Spiros Chairetis (DPhil, Oxford University 2021) is currently (2023) a postdoctoral Researcher in the Department of Communication, Media, and Culture at Panteion University and will be Marilena Laskaridis Visiting Fellow at the University of Amsterdam in the spring semester of 2024. He co-edited the special issue Introduction to Greek Television Studies: (Re)Reading Greek Television Fiction Since 1989 (2019) and wrote the poetry collection Ο γοργόνος & άλλα πλάσματα / The merman & other creatures (Thraca, June 2023). He is finishing a monograph titled Greek Television Comedy: Resilient Texts, Queer Readings. His current research focuses on queer theory, the relationship between Greek television fiction and its audiences, and the consumption of past television texts through different social media platforms.

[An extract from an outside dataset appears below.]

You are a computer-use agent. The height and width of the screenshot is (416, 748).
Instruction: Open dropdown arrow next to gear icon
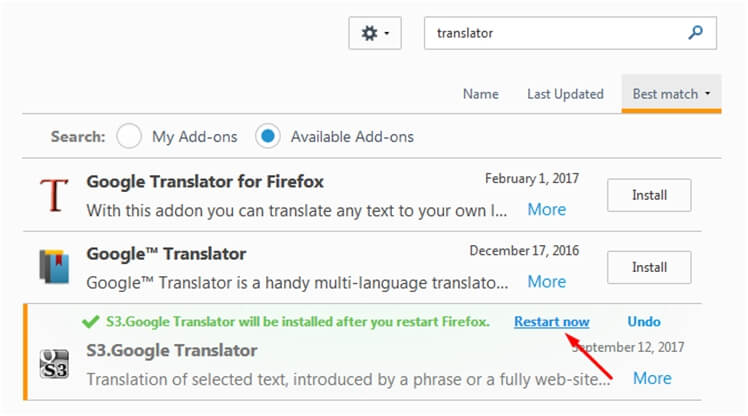tap(386, 33)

Carl Mauzy: German occupation photography in WWII Greece. An examination

The project looks at the photography taken by German soldiers during Germany’s occupation of Greece in 1941-1944. Such photography is an underexplored aspect of Greece’s World War II social and cultural history, that has only recently begun to be explored. To pursue this project, I will look at the photographic archive of Karl Rauscher which is housed at the NIOD in Amsterdam. Rauscher was a member of the Luftwaffe stationed in Greece during WWII. Rauscher photographed extensively during his stay in Greece, documenting the daily routine of the German occupiers, visits to archaeological sites as well as the Greeks he encountered. By studying Rauscher’s war time pictures of Greece, I will investigate what place such images can have in the historical narratives and cultural memory of Greece, and more broadly in the historiography of WWII, taking into account the visual practices of the perpetrator. Furthermore, I will examine how the amateur nature of Rauscher’s photographs might allow us to examine these images as instantiations of multiple histories, beyond a dichotomy of perpetrator/victim.

Carl Mauzy holds a PhD from King’s College London, where he studied photographic visualizations of collective identities in Greece during the first half of the twentieth century. Previously he worked as a producer and curator at the National Museums of World Culture in Sweden. His academic research focuses on visual approaches to history, photography’s role in historical imagination, and the history of modern Greece.